YOUR ASSIGNMENT: Please set down, word for word, the line that contains "Viewport: 524px width, 388px" and every line after it to the end of the entries below, omitting the pictures.

▬▬▬

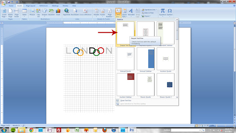Open the References tab
The width and height of the screenshot is (236, 133).
(44, 6)
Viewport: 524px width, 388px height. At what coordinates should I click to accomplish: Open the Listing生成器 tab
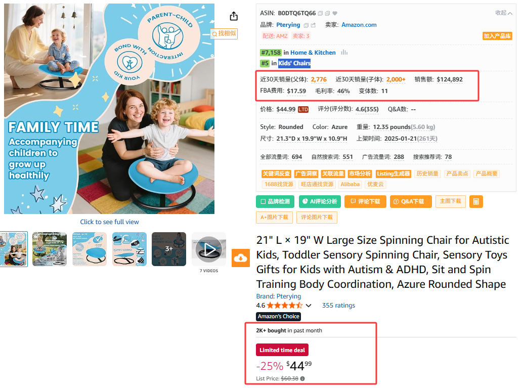tap(393, 174)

▬▬▬

SOLUTION FOR THIS PROBLEM:
Viewport: 524px width, 388px height. At what coordinates should I click to accomplish: Open the Listing生成器 tab
tap(393, 174)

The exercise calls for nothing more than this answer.